Tiré d’Orient XXI.
Général de brigade, Yehuda Vach commande la 252e division de l’armée israélienne. Entre décembre 2024 et janvier 2025, le journal israélien Haaretz lui a consacré deux enquêtes et un éditorial (1) révélant les actes commis sur ses ordres par ses soldats dans la zone de Gaza, incluant les villes de Beit Hanoun et de Jabaliya, ainsi que les camps de réfugiés palestiniens adjacents. L’ensemble s’apparente à une leçon sur le traitement réservé aux « animaux humains » que sont les Palestiniens. L’essentiel se passe le long d’une « ligne imaginaire » imposée par l’armée sur le corridor de Netzarim. Son tracé n’est nulle part indiqué. Aucun Palestinien n’en a été informé. Mais tout homme, femme, enfant qui la franchit doit être abattu sans sommation. Ordres du général Vach. « Il n’y a pas de civils. Chacun est un terroriste », a-t-il dit à ses hommes. La quasi-totalité des officiers et des soldats se soumettent à ses ordres – hormis quelques rares qui, écœurés et épouvantés, ont fini par vendre la mèche, bien après que cette tragédie a commencé, cinq mois plus tôt.
« Le petit Napoléon »
Le premier article évoque, entre autres, les corps des victimes abandonnés en pleine nature sur cette ligne. Des chiens errants affamés rôdent par paquets pour s’en repaître. Les soldats l’appellent « la ligne des cadavres ». Après que le porte-parole de l’armée a annoncé que « plus de 200 terroristes [ont été] abattus » dans cette zone, l’officier d’un des bataillons dira à Haaretz : « Parmi les victimes, seules dix étaient connues comme appartenant au Hamas ». Cette approche, indique le journaliste Yaniv Kubovich, « ne se limite pas à la division 252 ». Il cite un réserviste de la division 90 qui raconte avoir été témoin d’un événement qui l’a révulsé : non armés, un père et ses deux enfants traversent la « ligne interdite » inconnue. Ils sont abattus par une roquette tirée d’un hélicoptère de combat. « Ils ne pouvaient rien nous faire. On est dans le mal absolu », s’indigne-t-il. Les témoignages similaires abondent. Lorsque le commandant en second d’un bataillon conteste les tirs sur des Palestiniens brandissant un drapeau blanc, son supérieur rétorque : « Je ne sais pas ce qu’est un drapeau blanc. On tire pour tuer. »

» **Consigne écrite 1**
Présentez sous forme de liste numérotée les lignes des enregistrements, en partant de celle qui contient « Locate an element » et en allant jusqu'à celle qui contient « hamburger-menu-icon is located », ces deux lignes comprises et les lignes vides exclues. Laissez les images hors de la réponse.

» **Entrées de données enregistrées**
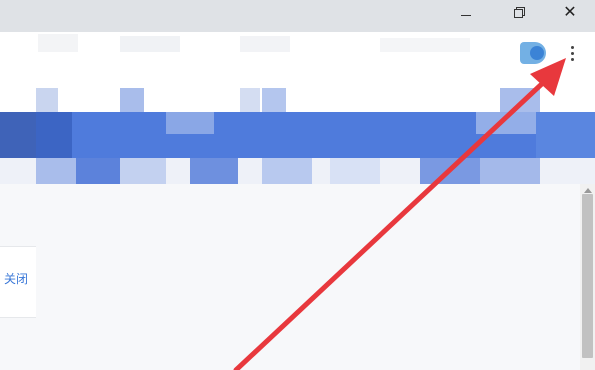 The width and height of the screenshot is (595, 370). What do you see at coordinates (537, 53) in the screenshot?
I see `profile-avatar-icon` at bounding box center [537, 53].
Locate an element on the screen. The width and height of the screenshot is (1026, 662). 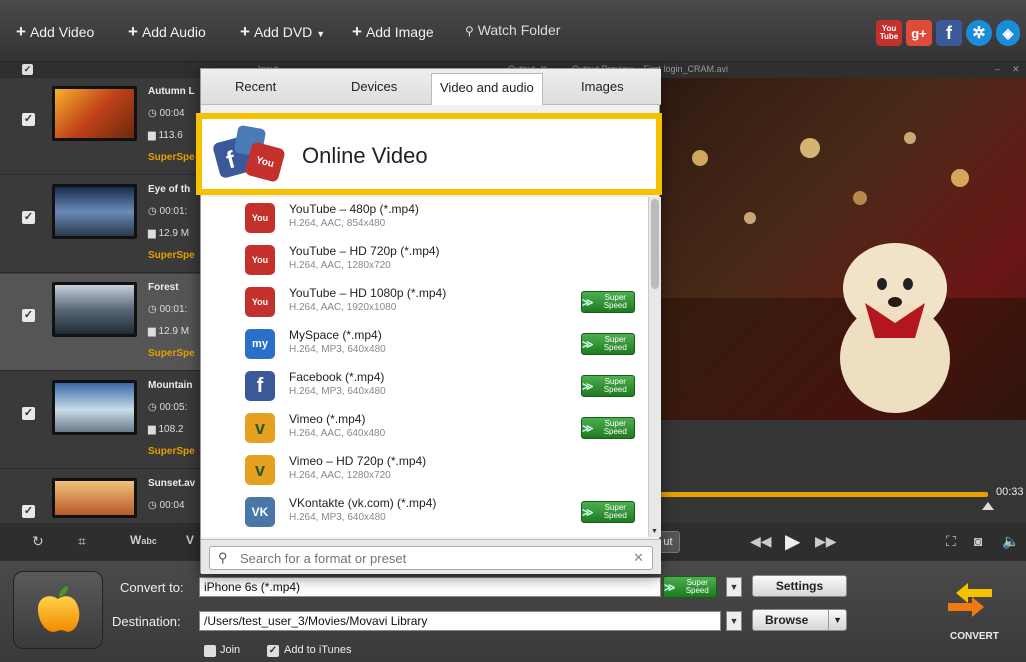
play-icon: ▶ is located at coordinates (792, 542).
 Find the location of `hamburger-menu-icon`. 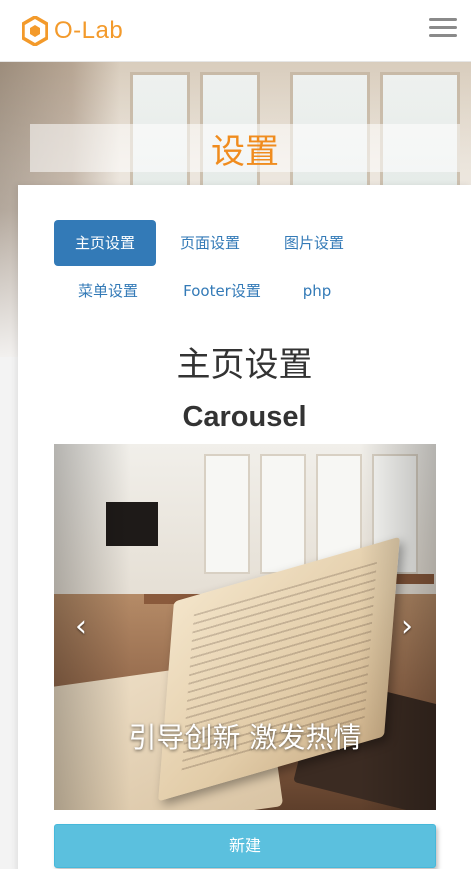

hamburger-menu-icon is located at coordinates (443, 30).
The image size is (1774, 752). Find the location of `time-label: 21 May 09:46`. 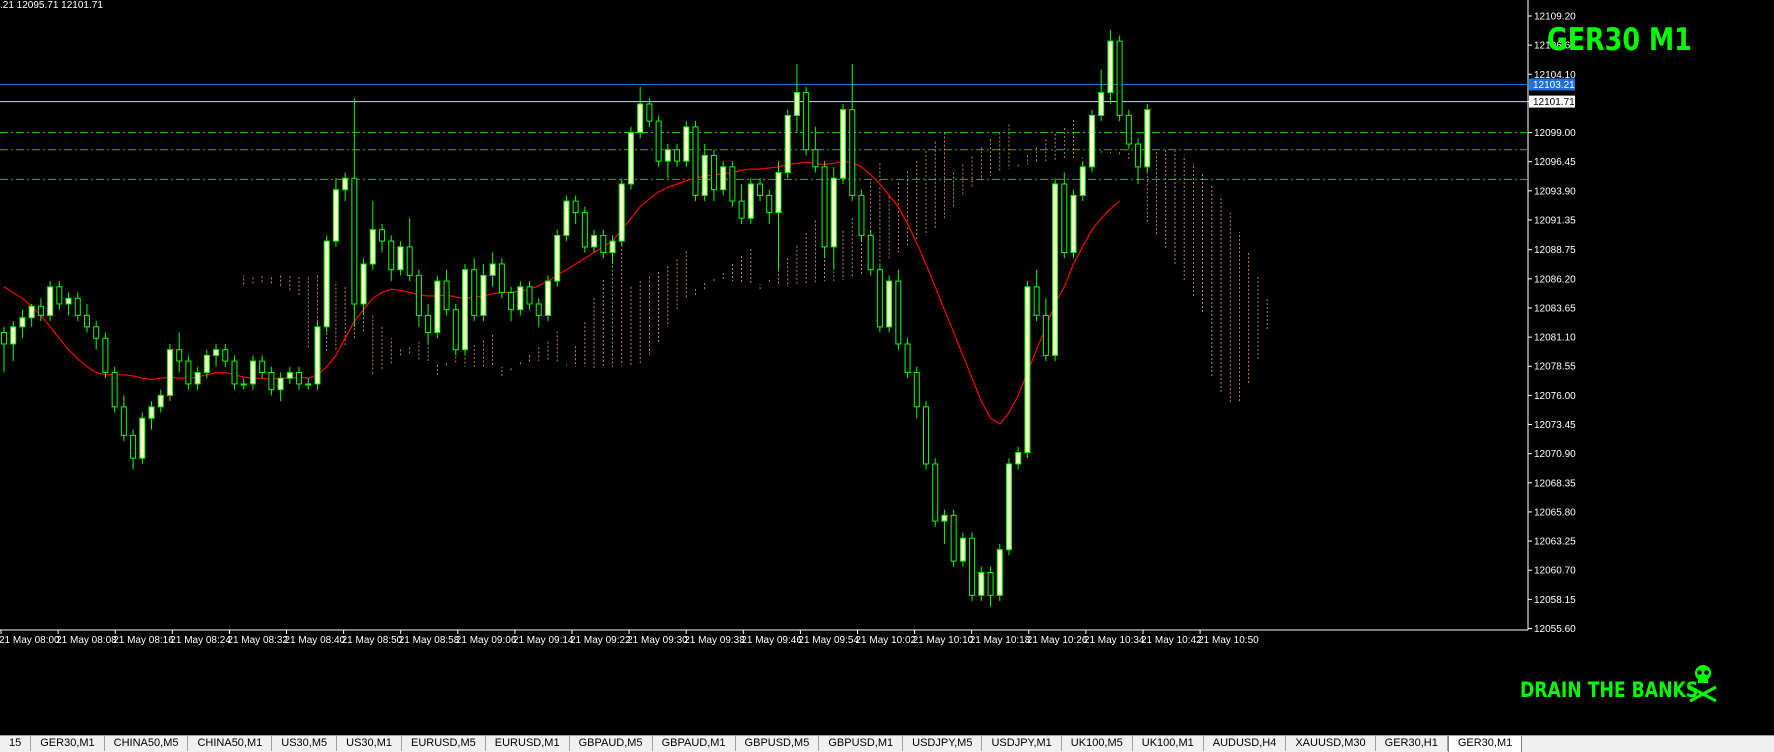

time-label: 21 May 09:46 is located at coordinates (772, 640).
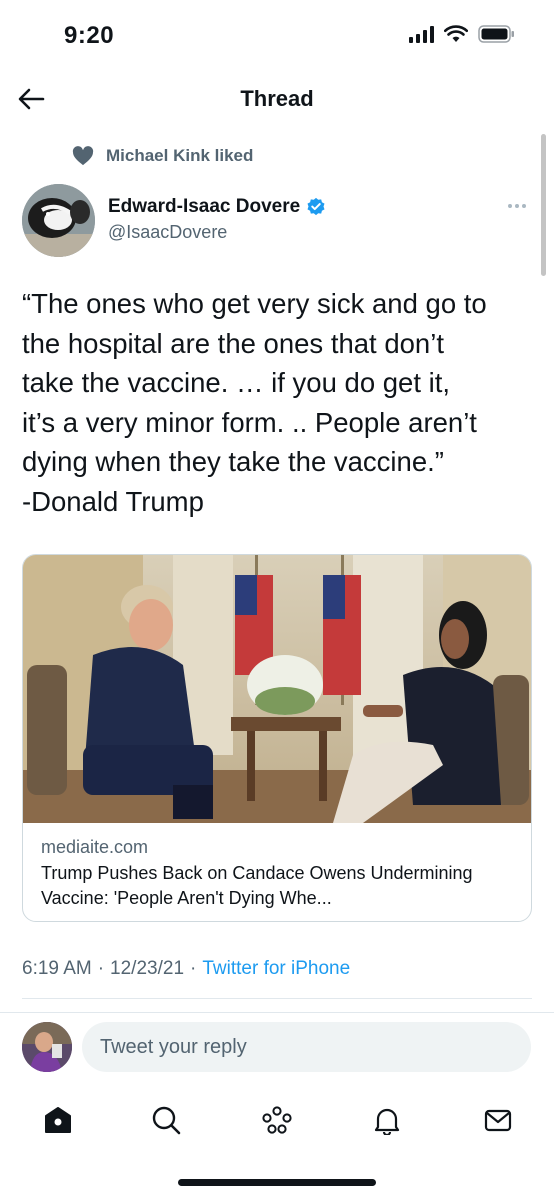  I want to click on nav-spaces, so click(277, 1120).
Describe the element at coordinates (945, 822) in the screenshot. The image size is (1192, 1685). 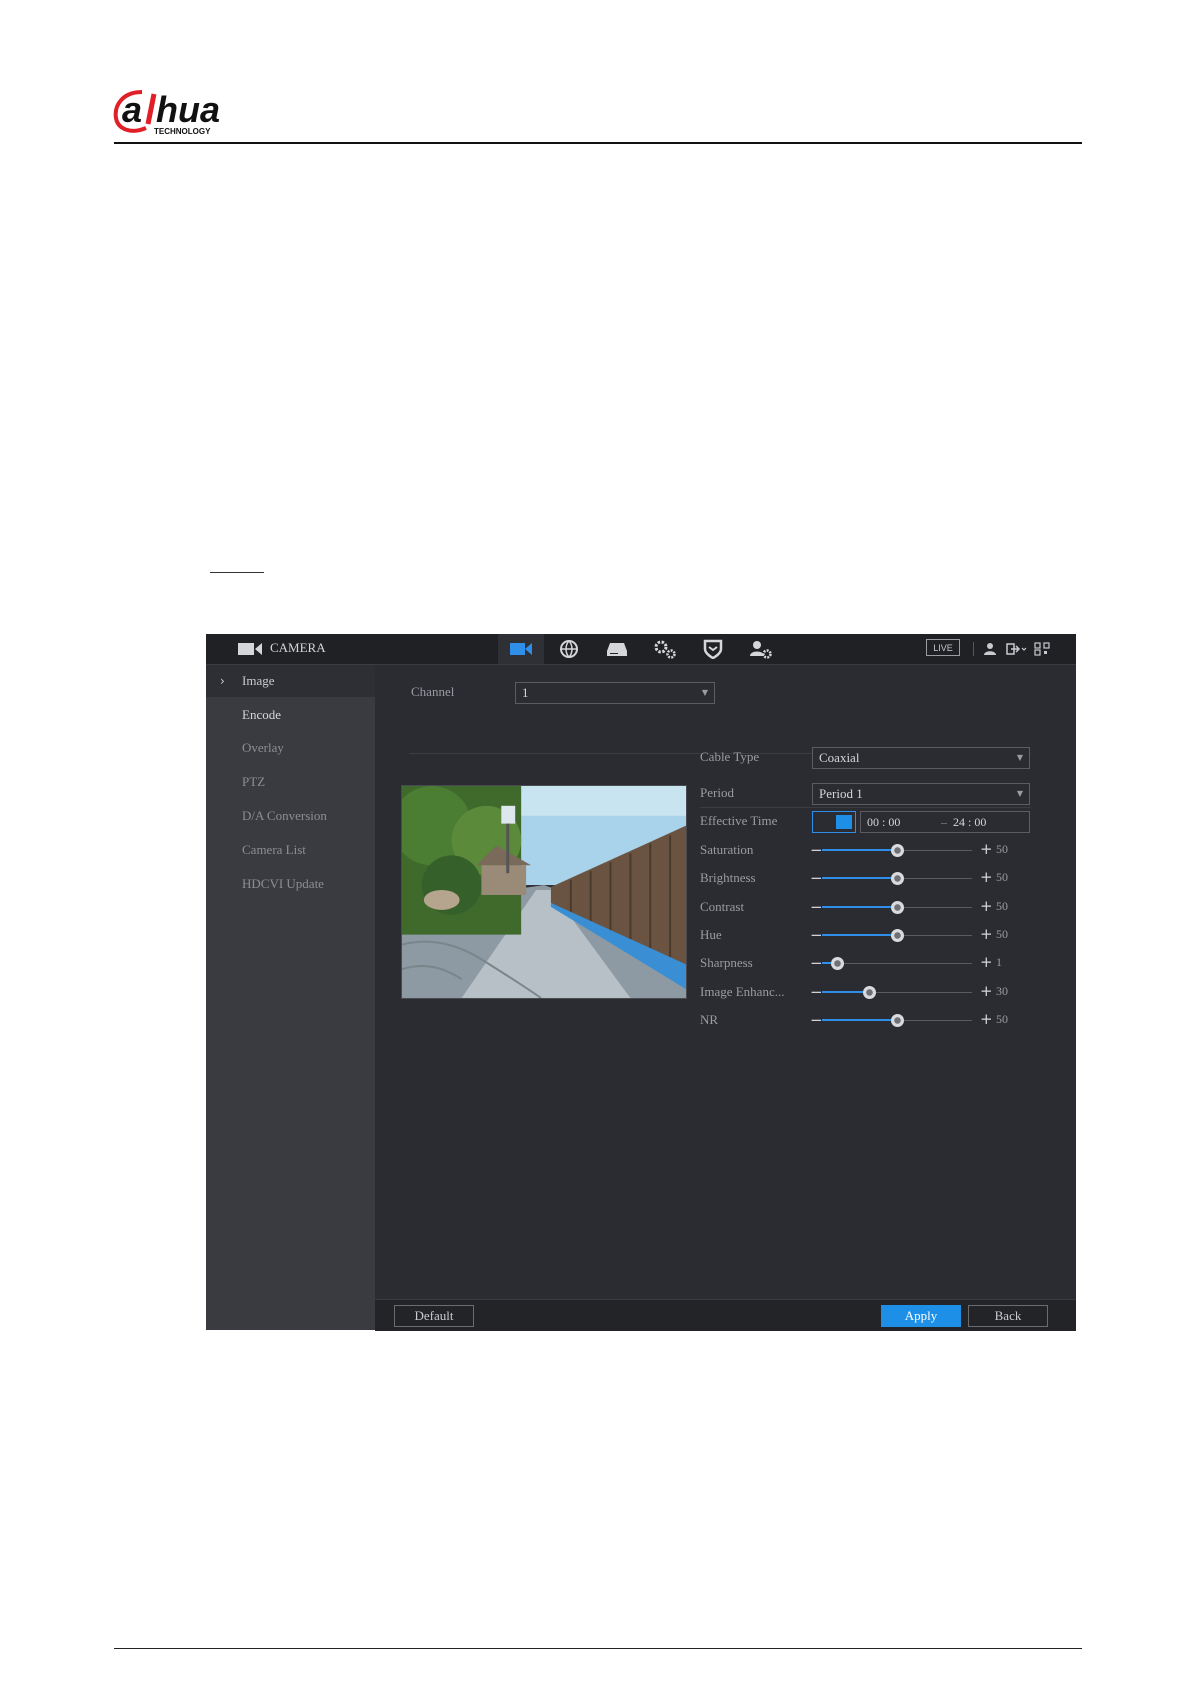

» **Consigne écrite 2**
Recopiez mot pour mot l'intégralité du texte sur la 252e division à Gaza.

» **Résultat 1**
1. Locate an element on the screen. The width and height of the screenshot is (1026, 662). 
2. play-icon: ▶ is located at coordinates (792, 542).
3.  Find the location of `hamburger-menu-icon`. 
4. hamburger-menu-icon is located at coordinates (443, 30).

» **Résultat 2**
Tiré d’Orient XXI.
Général de brigade, Yehuda Vach commande la 252e division de l’armée israélienne. Entre décembre 2024 et janvier 2025, le journal israélien Haaretz lui a consacré deux enquêtes et un éditorial (1) révélant les actes commis sur ses ordres par ses soldats dans la zone de Gaza, incluant les villes de Beit Hanoun et de Jabaliya, ainsi que les camps de réfugiés palestiniens adjacents. L’ensemble s’apparente à une leçon sur le traitement réservé aux « animaux humains » que sont les Palestiniens. L’essentiel se passe le long d’une « ligne imaginaire » imposée par l’armée sur le corridor de Netzarim. Son tracé n’est nulle part indiqué. Aucun Palestinien n’en a été informé. Mais tout homme, femme, enfant qui la franchit doit être abattu sans sommation. Ordres du général Vach. « Il n’y a pas de civils. Chacun est un terroriste », a-t-il dit à ses hommes. La quasi-totalité des officiers et des soldats se soumettent à ses ordres – hormis quelques rares qui, écœurés et épouvantés, ont fini par vendre la mèche, bien après que cette tragédie a commencé, cinq mois plus tôt.
« Le petit Napoléon »
Le premier article évoque, entre autres, les corps des victimes abandonnés en pleine nature sur cette ligne. Des chiens errants affamés rôdent par paquets pour s’en repaître. Les soldats l’appellent « la ligne des cadavres ». Après que le porte-parole de l’armée a annoncé que « plus de 200 terroristes [ont été] abattus » dans cette zone, l’officier d’un des bataillons dira à Haaretz : « Parmi les victimes, seules dix étaient connues comme appartenant au Hamas ». Cette approche, indique le journaliste Yaniv Kubovich, « ne se limite pas à la division 252 ». Il cite un réserviste de la division 90 qui raconte avoir été témoin d’un événement qui l’a révulsé : non armés, un père et ses deux enfants traversent la « ligne interdite » inconnue. Ils sont abattus par une roquette tirée d’un hélicoptère de combat. « Ils ne pouvaient rien nous faire. On est dans le mal absolu », s’indigne-t-il. Les témoignages similaires abondent. Lorsque le commandant en second d’un bataillon conteste les tirs sur des Palestiniens brandissant un drapeau blanc, son supérieur rétorque : « Je ne sais pas ce qu’est un drapeau blanc. On tire pour tuer. »